**PROBLEM DETAILS**
Return the data below in full. Keep each character unchanged.

**DATASET CONTENT**
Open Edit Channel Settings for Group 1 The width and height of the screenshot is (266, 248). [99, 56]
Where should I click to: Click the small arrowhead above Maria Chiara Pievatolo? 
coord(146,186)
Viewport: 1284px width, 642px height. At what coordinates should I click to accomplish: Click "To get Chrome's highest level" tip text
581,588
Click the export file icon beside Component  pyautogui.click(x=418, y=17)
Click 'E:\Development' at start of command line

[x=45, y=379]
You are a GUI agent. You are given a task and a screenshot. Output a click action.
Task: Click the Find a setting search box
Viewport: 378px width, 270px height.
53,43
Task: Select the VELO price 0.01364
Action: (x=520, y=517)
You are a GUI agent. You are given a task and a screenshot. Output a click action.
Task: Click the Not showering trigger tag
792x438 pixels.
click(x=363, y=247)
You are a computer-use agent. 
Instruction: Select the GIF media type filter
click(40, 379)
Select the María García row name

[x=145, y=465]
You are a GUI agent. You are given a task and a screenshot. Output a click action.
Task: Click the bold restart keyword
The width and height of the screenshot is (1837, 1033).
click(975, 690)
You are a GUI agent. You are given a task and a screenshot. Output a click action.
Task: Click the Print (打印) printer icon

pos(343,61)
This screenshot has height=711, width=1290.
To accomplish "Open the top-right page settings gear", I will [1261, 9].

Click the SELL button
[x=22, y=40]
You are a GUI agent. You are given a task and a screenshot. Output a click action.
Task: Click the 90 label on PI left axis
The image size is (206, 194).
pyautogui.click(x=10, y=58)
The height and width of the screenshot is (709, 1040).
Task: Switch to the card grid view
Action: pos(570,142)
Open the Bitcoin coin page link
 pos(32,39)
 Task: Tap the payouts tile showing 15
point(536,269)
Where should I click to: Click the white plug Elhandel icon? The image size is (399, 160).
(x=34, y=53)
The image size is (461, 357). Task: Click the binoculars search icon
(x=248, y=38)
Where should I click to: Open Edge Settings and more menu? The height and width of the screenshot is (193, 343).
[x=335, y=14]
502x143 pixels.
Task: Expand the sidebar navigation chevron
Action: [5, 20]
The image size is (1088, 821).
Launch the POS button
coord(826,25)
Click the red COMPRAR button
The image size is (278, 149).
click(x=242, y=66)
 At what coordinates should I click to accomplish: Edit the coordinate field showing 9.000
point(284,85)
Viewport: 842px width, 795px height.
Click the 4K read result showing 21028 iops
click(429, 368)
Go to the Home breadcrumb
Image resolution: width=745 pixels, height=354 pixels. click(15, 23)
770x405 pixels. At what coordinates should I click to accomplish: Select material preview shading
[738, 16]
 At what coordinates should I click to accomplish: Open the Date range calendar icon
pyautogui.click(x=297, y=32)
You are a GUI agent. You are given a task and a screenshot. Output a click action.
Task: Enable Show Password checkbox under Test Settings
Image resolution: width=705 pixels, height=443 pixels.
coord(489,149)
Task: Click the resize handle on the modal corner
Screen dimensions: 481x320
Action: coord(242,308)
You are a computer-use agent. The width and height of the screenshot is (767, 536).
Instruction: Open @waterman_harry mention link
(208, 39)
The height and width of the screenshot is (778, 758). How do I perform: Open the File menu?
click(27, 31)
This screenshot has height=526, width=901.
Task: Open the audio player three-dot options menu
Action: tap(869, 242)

**YOUR RESPONSE**
Open Edit Channel Settings for Group 1 The width and height of the screenshot is (266, 248). [99, 56]
Where should I click to: Click the small arrowhead above Maria Chiara Pievatolo? 
coord(146,186)
Viewport: 1284px width, 642px height. At what coordinates should I click to accomplish: Click "To get Chrome's highest level" tip text
581,588
Click the export file icon beside Component  pyautogui.click(x=418, y=17)
Click 'E:\Development' at start of command line

[x=45, y=379]
You are a GUI agent. You are given a task and a screenshot. Output a click action.
Task: Click the Find a setting search box
Viewport: 378px width, 270px height.
53,43
Task: Select the VELO price 0.01364
Action: (x=520, y=517)
You are a GUI agent. You are given a task and a screenshot. Output a click action.
Task: Click the Not showering trigger tag
792x438 pixels.
click(x=363, y=247)
You are a computer-use agent. 
Instruction: Select the GIF media type filter
click(40, 379)
Select the María García row name

[x=145, y=465]
You are a GUI agent. You are given a task and a screenshot. Output a click action.
Task: Click the bold restart keyword
The width and height of the screenshot is (1837, 1033).
click(975, 690)
You are a GUI agent. You are given a task and a screenshot. Output a click action.
Task: Click the Print (打印) printer icon

pos(343,61)
This screenshot has height=711, width=1290.
To accomplish "Open the top-right page settings gear", I will [1261, 9].

Click the SELL button
[x=22, y=40]
You are a GUI agent. You are given a task and a screenshot. Output a click action.
Task: Click the 90 label on PI left axis
The image size is (206, 194).
pyautogui.click(x=10, y=58)
The height and width of the screenshot is (709, 1040).
Task: Switch to the card grid view
Action: pos(570,142)
Open the Bitcoin coin page link
 pos(32,39)
 Task: Tap the payouts tile showing 15
point(536,269)
Where should I click to: Click the white plug Elhandel icon? The image size is (399, 160).
(x=34, y=53)
The image size is (461, 357). Task: Click the binoculars search icon
(x=248, y=38)
Where should I click to: Open Edge Settings and more menu? The height and width of the screenshot is (193, 343).
[x=335, y=14]
502x143 pixels.
Task: Expand the sidebar navigation chevron
Action: [5, 20]
The image size is (1088, 821).
Launch the POS button
coord(826,25)
Click the red COMPRAR button
The image size is (278, 149).
click(x=242, y=66)
 At what coordinates should I click to accomplish: Edit the coordinate field showing 9.000
point(284,85)
Viewport: 842px width, 795px height.
Click the 4K read result showing 21028 iops
click(429, 368)
Go to the Home breadcrumb
Image resolution: width=745 pixels, height=354 pixels. click(15, 23)
770x405 pixels. At what coordinates should I click to accomplish: Select material preview shading
[738, 16]
 At what coordinates should I click to accomplish: Open the Date range calendar icon
pyautogui.click(x=297, y=32)
You are a GUI agent. You are given a task and a screenshot. Output a click action.
Task: Enable Show Password checkbox under Test Settings
Image resolution: width=705 pixels, height=443 pixels.
coord(489,149)
Task: Click the resize handle on the modal corner
Screen dimensions: 481x320
Action: coord(242,308)
You are a computer-use agent. The width and height of the screenshot is (767, 536).
Instruction: Open @waterman_harry mention link
(208, 39)
The height and width of the screenshot is (778, 758). How do I perform: Open the File menu?
click(27, 31)
This screenshot has height=526, width=901.
Task: Open the audio player three-dot options menu
Action: tap(869, 242)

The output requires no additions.